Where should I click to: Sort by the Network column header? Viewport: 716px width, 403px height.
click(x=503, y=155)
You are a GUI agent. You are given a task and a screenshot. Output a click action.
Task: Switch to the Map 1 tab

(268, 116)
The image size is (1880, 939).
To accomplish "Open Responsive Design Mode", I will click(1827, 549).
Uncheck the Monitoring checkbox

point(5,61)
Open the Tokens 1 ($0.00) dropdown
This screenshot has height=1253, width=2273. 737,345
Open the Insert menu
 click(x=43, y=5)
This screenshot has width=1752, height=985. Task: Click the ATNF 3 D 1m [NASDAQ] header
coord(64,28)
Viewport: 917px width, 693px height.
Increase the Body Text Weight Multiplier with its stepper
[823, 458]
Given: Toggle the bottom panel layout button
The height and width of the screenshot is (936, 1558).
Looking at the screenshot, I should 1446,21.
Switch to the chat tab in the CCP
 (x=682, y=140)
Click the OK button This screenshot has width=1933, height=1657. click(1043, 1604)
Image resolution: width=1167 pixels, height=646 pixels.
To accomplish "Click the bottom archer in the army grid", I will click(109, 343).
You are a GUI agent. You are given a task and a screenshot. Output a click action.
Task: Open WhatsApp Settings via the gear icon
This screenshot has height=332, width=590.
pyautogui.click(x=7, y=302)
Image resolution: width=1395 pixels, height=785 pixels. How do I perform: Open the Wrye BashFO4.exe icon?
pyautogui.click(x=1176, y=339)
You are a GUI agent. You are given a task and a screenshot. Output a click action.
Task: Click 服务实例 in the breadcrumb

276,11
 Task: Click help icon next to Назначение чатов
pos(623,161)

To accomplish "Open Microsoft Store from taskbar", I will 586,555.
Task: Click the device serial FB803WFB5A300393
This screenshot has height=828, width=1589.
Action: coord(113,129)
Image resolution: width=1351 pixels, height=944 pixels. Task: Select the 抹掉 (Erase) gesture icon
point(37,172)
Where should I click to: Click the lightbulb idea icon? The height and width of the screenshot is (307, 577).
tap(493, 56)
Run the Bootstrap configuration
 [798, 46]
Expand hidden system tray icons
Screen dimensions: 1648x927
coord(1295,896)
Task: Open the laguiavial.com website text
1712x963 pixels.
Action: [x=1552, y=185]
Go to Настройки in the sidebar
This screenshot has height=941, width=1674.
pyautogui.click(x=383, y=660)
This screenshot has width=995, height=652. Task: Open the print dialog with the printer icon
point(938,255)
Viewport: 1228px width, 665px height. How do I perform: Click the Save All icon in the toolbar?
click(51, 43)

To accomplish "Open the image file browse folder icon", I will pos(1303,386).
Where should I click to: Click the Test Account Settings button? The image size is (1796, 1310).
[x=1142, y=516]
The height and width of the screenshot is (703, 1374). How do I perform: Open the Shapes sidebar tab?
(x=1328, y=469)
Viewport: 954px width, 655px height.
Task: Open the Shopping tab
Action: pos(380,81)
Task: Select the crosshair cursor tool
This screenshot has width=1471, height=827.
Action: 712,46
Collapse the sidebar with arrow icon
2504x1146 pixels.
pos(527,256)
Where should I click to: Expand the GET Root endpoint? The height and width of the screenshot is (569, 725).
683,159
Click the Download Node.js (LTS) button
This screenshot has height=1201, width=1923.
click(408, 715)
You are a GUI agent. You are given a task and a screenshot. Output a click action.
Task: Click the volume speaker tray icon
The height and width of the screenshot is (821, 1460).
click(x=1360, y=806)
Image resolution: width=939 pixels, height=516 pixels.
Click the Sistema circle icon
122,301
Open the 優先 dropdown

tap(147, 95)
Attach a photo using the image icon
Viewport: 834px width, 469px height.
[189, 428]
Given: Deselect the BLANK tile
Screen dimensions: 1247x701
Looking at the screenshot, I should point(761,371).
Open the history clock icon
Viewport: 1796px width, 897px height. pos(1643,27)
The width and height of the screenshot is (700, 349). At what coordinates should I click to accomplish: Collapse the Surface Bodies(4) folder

ACTIVITY.
Scan the records above and show every line in which the word "bottom" occurs.

ANSWER TO THIS EXERCISE.
Given: Toggle the bottom panel layout button
To accomplish "Click the bottom archer in the army grid", I will click(109, 343).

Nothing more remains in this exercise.